EXERCISE GOAL: Render every line of the records below as a numbered list, leaving out any blank lines.

SOURCE RECORDS:
::::::

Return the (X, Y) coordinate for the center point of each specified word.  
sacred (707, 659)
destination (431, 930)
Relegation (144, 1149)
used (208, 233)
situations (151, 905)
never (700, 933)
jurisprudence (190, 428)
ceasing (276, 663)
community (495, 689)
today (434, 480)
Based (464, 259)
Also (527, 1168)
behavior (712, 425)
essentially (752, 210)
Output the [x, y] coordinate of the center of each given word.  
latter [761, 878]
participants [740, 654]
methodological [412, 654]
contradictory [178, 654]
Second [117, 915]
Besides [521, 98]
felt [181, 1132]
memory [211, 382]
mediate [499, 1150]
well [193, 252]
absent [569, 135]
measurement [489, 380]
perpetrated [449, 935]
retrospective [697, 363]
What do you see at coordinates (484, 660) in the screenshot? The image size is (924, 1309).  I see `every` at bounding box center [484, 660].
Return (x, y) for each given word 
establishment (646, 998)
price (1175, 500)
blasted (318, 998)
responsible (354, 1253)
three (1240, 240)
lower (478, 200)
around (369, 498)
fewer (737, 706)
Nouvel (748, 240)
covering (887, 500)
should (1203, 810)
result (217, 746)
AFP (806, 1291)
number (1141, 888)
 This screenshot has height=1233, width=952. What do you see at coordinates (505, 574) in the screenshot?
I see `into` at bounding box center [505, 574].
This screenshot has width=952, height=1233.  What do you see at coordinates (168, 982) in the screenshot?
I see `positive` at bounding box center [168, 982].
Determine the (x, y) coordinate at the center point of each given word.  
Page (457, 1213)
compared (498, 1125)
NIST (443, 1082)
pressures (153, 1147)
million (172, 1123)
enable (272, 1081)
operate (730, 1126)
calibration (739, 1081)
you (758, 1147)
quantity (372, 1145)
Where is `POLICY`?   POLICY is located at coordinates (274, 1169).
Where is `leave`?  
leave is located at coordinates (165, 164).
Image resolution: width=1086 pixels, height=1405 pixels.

::::::

IN RESPONSE:
1. Return the (X, Y) coordinate for the center point of each specified word.  
2. sacred (707, 659)
3. destination (431, 930)
4. Relegation (144, 1149)
5. used (208, 233)
6. situations (151, 905)
7. never (700, 933)
8. jurisprudence (190, 428)
9. ceasing (276, 663)
10. community (495, 689)
11. today (434, 480)
12. Based (464, 259)
13. Also (527, 1168)
14. behavior (712, 425)
15. essentially (752, 210)
16. Output the [x, y] coordinate of the center of each given word.  
17. latter [761, 878]
18. participants [740, 654]
19. methodological [412, 654]
20. contradictory [178, 654]
21. Second [117, 915]
22. Besides [521, 98]
23. felt [181, 1132]
24. memory [211, 382]
25. mediate [499, 1150]
26. well [193, 252]
27. absent [569, 135]
28. measurement [489, 380]
29. perpetrated [449, 935]
30. retrospective [697, 363]
31. What do you see at coordinates (484, 660) in the screenshot? The image size is (924, 1309).  I see `every` at bounding box center [484, 660].
32. Return (x, y) for each given word 
33. establishment (646, 998)
34. price (1175, 500)
35. blasted (318, 998)
36. responsible (354, 1253)
37. three (1240, 240)
38. lower (478, 200)
39. around (369, 498)
40. fewer (737, 706)
41. Nouvel (748, 240)
42. covering (887, 500)
43. should (1203, 810)
44. result (217, 746)
45. AFP (806, 1291)
46. number (1141, 888)
47.  This screenshot has height=1233, width=952. What do you see at coordinates (505, 574) in the screenshot?
48. I see `into` at bounding box center [505, 574].
49. This screenshot has width=952, height=1233.  What do you see at coordinates (168, 982) in the screenshot?
50. I see `positive` at bounding box center [168, 982].
51. Determine the (x, y) coordinate at the center point of each given word.  
52. Page (457, 1213)
53. compared (498, 1125)
54. NIST (443, 1082)
55. pressures (153, 1147)
56. million (172, 1123)
57. enable (272, 1081)
58. operate (730, 1126)
59. calibration (739, 1081)
60. you (758, 1147)
61. quantity (372, 1145)
62. Where is `POLICY`?   POLICY is located at coordinates (274, 1169).
63. Where is `leave`?  
64. leave is located at coordinates (165, 164).
65. Image resolution: width=1086 pixels, height=1405 pixels.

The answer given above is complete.